As the First Minister states in her introduction to the National Improvement Framework for Scottish Education, CfE ‘provides a broader education and sets higher standards for achievement than ever before. It has transformed the quality of children’s learning, and their confidence and motivation.’

Areas of concern

Nevertheless, since CfE’s introduction, Scotland has not made significant progress in terms of attainment in literacy and numeracy compared with other European countries, a fact which is generally attributed to a widening of the attainment gap between children from advantaged and disadvantaged home backgrounds. There is also concern about children and young people’s physical and mental health, and about the employment prospects of some school leavers.  

CaptureThe four priorities of the National Improvement Framework are therefore:

  • improvement in attainment, specifically in reading, writing and numeracy
  • closing the attainment gap
  • improvement in children and young people’s health and well-being
  • improvement in sustained school leaver destinations for all young people.

To pursue these aims, the Scottish government has announced, among other measures:

  • a national system of standardised assessment for children in P 1, 4, 7 and S 3
  • a survey of children and young people’s health and well-being.  

It is easy to argue that data-gathering is unlikely to improve the quality of teaching and learning or the health and well-being of children and young people (and the argument is briefly outlined at the end of this paper). It is more difficult to suggest an alternative course of action for addressing the problems underpinning the four listed priorities.

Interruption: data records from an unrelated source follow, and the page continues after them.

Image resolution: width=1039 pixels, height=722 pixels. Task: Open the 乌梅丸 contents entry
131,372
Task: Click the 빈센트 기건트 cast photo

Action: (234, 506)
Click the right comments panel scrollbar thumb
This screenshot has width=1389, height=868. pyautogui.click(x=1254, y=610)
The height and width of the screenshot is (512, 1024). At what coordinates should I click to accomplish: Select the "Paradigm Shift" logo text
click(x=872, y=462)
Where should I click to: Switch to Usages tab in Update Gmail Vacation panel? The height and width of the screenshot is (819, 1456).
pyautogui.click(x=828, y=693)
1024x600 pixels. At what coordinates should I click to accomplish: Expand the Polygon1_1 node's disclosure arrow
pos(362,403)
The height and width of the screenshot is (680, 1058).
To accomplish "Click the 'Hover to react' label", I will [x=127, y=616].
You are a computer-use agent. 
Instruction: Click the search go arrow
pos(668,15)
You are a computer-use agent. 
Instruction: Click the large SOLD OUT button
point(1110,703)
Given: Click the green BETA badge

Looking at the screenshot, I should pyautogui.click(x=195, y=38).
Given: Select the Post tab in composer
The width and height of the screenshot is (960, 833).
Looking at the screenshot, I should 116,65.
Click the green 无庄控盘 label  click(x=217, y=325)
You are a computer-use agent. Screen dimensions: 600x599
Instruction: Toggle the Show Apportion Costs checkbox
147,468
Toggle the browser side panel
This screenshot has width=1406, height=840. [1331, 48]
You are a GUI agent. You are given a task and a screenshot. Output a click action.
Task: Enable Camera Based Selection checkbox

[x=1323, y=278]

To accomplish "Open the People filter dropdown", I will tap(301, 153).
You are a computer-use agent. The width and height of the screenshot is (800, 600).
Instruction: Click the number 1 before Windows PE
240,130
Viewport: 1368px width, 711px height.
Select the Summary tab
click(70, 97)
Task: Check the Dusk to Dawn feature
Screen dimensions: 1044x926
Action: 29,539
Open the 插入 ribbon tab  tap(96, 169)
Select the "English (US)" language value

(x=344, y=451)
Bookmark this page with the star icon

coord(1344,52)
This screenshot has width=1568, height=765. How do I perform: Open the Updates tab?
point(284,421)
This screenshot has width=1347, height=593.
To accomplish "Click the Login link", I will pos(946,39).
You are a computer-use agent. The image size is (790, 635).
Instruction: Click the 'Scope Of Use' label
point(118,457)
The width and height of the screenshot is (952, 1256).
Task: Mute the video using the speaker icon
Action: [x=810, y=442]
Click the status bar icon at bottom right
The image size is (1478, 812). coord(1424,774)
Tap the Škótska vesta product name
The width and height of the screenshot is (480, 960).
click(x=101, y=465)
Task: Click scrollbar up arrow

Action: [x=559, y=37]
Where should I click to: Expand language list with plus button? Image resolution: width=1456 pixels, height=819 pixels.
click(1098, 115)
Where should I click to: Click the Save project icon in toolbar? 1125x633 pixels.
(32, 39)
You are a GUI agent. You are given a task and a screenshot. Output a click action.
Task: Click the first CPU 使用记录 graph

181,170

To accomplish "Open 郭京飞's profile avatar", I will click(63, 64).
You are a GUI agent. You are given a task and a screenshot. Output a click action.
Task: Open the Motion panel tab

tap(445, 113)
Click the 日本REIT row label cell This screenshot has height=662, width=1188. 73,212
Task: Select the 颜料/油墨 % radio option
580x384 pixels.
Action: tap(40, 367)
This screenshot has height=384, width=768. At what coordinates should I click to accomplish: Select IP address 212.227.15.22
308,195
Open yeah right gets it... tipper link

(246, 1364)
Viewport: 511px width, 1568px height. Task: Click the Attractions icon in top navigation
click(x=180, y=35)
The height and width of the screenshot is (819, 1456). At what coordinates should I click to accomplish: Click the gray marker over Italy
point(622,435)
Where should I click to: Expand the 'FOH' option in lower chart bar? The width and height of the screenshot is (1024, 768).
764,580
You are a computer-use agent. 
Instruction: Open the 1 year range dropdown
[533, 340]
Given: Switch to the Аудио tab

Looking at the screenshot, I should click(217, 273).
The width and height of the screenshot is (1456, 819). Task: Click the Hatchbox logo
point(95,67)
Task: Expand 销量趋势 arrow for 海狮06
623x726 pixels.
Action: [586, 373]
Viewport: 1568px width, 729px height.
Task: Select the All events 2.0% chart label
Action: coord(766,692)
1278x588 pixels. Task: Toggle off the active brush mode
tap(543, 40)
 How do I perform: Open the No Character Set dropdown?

However, Upstart Scotland has a carefully-researched, evidence-based proposal for addressing these areas of concern.

Transformational change

The Curriculum for Excellence (like many other documents relating to children and education, such as Getting It Right For Every Child, the Early Years Framework and the recent Play Strategy) outlines admirable policies which should ensure that Scotland is the best place for children to grow up. However, at present, from the very start of the educational process, the policies concerned are not translating into practice.

Education does not, of course, take place in a vacuum. Children’s performance at school is inevitably affected by environmental and cultural factors beyond the school gates and over recent decades there have been considerable changes in terms of almost all Scottish children’s everyday experience:  

  • out-of-home childcare has become commonplace, even for very young children
  • children’s habits of play are greatly changed, and outdoor play is increasingly rare.

Neuroscience and developmental psychology are in accord that the two greatest influences on children’s physical, emotional, social and cognitive development are

  • the quality of their attachment to the adults who care for them
  • opportunities to engage in play, which is the inborn human learning drive.

If children are denied (or have inadequate access to) these essential ingredients of healthy development, it is likely to have long-term effects on their physical health, emotional resilience, social competence and self-regulation skills.   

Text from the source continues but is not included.